Задание:
Отредактируйте строки от строки с «Image resolution: width=1421» до строки с «will click(x=170, y=354).», заменив «globe icon» на «flag icon». Всё остальное в них оставьте как есть.

[Данные о расположении слов и элементов]

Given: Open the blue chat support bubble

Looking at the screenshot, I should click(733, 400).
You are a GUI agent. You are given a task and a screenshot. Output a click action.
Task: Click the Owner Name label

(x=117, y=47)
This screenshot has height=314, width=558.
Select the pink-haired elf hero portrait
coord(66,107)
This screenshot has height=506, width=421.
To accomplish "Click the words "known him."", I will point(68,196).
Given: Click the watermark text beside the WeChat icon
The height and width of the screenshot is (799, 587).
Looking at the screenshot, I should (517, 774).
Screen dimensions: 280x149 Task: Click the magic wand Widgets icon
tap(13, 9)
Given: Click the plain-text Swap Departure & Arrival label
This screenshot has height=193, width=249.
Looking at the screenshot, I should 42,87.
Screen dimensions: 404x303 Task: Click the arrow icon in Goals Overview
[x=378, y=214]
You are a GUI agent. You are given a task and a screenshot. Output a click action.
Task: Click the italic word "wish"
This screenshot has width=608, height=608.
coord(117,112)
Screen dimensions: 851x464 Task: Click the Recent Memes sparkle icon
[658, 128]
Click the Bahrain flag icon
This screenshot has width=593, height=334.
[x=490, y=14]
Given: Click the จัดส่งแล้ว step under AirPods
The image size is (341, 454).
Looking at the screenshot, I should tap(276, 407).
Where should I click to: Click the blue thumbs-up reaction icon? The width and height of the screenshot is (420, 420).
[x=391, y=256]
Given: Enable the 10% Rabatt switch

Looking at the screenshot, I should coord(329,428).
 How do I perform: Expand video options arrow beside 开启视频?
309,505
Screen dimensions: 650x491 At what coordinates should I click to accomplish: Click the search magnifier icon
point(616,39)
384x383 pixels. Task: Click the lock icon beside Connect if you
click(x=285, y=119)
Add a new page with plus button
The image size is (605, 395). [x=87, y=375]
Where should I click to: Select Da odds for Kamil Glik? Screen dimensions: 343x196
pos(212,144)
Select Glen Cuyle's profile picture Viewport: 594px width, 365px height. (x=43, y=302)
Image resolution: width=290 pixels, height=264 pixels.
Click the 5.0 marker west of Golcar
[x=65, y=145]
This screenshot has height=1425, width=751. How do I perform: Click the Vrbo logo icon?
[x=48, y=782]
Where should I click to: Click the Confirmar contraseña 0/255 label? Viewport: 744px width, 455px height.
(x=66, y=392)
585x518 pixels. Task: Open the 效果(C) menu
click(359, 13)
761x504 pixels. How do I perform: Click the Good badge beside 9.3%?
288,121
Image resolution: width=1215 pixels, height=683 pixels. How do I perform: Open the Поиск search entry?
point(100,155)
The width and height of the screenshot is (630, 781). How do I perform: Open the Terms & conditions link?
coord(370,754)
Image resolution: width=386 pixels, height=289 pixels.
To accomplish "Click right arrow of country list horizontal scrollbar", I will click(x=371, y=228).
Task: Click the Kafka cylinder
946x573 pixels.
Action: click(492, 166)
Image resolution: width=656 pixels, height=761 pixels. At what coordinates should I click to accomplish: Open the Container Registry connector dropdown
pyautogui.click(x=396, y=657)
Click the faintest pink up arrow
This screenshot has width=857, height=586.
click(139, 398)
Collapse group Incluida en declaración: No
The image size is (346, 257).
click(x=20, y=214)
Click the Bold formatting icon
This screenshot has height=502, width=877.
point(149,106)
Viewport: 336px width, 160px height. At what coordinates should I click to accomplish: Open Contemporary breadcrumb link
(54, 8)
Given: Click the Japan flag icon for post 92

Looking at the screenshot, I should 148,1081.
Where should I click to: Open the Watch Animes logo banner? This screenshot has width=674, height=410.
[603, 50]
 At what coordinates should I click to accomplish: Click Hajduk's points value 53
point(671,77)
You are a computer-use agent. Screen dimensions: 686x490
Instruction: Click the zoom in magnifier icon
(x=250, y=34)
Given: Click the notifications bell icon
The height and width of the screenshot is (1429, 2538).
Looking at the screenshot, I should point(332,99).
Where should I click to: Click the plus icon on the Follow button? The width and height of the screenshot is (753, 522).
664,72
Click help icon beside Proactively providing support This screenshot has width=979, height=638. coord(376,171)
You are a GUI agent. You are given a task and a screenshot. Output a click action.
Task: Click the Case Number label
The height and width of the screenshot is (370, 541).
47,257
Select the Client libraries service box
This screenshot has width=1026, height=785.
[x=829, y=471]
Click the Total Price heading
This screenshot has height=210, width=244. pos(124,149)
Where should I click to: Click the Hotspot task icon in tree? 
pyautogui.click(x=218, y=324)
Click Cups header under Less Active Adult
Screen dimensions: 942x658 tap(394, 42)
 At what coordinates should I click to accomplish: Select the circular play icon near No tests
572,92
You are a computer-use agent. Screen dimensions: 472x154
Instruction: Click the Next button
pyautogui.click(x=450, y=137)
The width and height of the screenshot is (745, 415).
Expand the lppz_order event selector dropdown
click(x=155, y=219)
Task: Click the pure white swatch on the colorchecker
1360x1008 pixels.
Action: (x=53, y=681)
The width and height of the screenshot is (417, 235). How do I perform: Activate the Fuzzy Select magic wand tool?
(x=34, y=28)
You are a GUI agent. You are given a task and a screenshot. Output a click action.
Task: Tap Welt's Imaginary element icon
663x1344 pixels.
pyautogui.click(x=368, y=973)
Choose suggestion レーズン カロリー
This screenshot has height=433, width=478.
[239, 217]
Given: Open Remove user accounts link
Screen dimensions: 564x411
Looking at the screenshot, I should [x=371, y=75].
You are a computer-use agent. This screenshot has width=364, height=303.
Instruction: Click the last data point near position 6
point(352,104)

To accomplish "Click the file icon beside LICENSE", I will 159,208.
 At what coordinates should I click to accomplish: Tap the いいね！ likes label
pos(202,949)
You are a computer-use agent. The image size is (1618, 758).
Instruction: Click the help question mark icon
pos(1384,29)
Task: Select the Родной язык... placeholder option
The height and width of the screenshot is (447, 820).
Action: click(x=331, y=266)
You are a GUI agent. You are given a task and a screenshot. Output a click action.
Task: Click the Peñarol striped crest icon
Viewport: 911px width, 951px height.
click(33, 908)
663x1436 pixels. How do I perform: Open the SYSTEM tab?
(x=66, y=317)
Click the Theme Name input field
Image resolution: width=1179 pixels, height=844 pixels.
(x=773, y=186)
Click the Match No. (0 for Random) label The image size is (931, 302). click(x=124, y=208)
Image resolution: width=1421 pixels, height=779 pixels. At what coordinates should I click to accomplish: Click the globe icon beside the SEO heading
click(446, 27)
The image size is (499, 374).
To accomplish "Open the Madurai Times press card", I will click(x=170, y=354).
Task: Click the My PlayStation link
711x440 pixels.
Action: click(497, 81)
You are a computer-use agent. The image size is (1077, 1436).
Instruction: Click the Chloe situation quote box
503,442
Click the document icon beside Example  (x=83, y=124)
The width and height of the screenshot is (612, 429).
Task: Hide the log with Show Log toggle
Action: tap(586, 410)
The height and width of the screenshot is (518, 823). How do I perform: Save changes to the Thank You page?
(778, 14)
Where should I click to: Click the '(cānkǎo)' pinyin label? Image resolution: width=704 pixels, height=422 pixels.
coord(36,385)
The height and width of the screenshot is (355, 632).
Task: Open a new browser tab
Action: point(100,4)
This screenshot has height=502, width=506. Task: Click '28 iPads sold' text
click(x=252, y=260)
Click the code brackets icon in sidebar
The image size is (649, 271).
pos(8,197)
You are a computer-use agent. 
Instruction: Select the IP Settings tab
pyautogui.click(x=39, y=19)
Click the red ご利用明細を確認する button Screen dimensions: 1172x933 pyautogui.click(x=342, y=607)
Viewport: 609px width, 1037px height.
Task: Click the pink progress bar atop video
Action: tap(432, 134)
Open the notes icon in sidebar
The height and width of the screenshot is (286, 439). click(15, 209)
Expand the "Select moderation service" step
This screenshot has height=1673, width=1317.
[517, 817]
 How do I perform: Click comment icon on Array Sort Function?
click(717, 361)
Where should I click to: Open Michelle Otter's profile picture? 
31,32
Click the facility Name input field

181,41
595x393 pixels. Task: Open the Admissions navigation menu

Ответ:
Image resolution: width=1421 pixels, height=779 pixels. At what coordinates should I click to accomplish: Click the flag icon beside the SEO heading
click(446, 27)
The image size is (499, 374).
To accomplish "Open the Madurai Times press card", I will click(x=170, y=354).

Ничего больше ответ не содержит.